With the two-year anniversary of the EU Digital Markets Act (DMA) approaching, which aims to foster competitive practices within online platforms, several deadlines are unfolding for investigations involving U.S. tech behemoths like Apple, Meta, and Alphabet. Here, we explore the enforcement actions the European Commission has undertaken, as well as what the future holds under its new mandate and the second Trump administration.
Upcoming Challenges with the Trump Administration
In September 2023, the Commission named six key players as gatekeepers under the Digital Markets Act: Alphabet, Amazon, Apple, ByteDance, Meta, and Microsoft, which collectively oversee 22 core platform services specified by the legislation. Last year, Booking.com was also added to this list. These companies have until now had six months to align their practices with DMA requirements.
According to the DMA, these firms must provide increased choice and autonomy to both end users and business users. However, with Trump set to take office on January 20, new hurdles might arise for the Commission as the incoming Republican administration may challenge regulatory frameworks aggressively.

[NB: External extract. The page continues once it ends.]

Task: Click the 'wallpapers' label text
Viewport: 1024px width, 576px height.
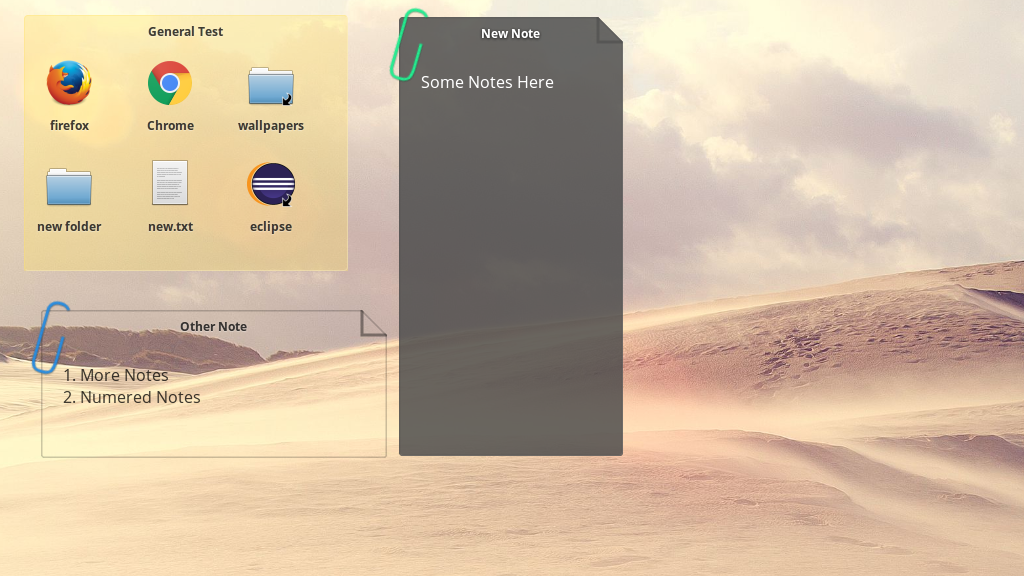Action: point(271,126)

Several Big Tech leaders have expressed opposition to strict EU regulations, adjusting their policies in the U.S. If such changes extend to the EU, compliance with the DMA’s counterpart, the Digital Services Act (DSA), could be jeopardized. The DSA mandates platforms to combat illegal content and safeguard underage users online.
In a move to improve rapport, Meta’s CEO Mark Zuckerberg visited Trump shortly following his election victory in November. Recently, Meta announced plans to replace its fact-checking system in the U.S. with a community notes approach, similar to what Elon Musk implemented on his platform, X.
Changes in EU Commission Leadership
Henna Virkkunen, the EU Commissioner for Tech Sovereignty, Security, and Democracy, assured that despite these developments, the Commission remains steadfast in enforcing both the DSA and DMA regulations without delays. She stated, “Everyone conducting business within our jurisdiction must adhere to the rules. Our goal is to establish a fair and secure online environment.”
J. Scott Marcus from the Centre for European Policy Studies noted that the shift in U.S. administration may lead to heightened political tensions regarding the DSA, while the DMA largely involves the firms and the EU independently. He predicted that the Trump administration would frequently voice concerns about the DSA’s protections against misinformation within the EU.
On the EU side, leadership changes are notable: the DMA initiative was initially led by Margrethe Vestager, who has a history with significant competition cases. She is now succeeded by Spain’s Teresa Ribera, who also oversees climate and industrial responsibilities, leaving observers wondering about potential shifts in approach.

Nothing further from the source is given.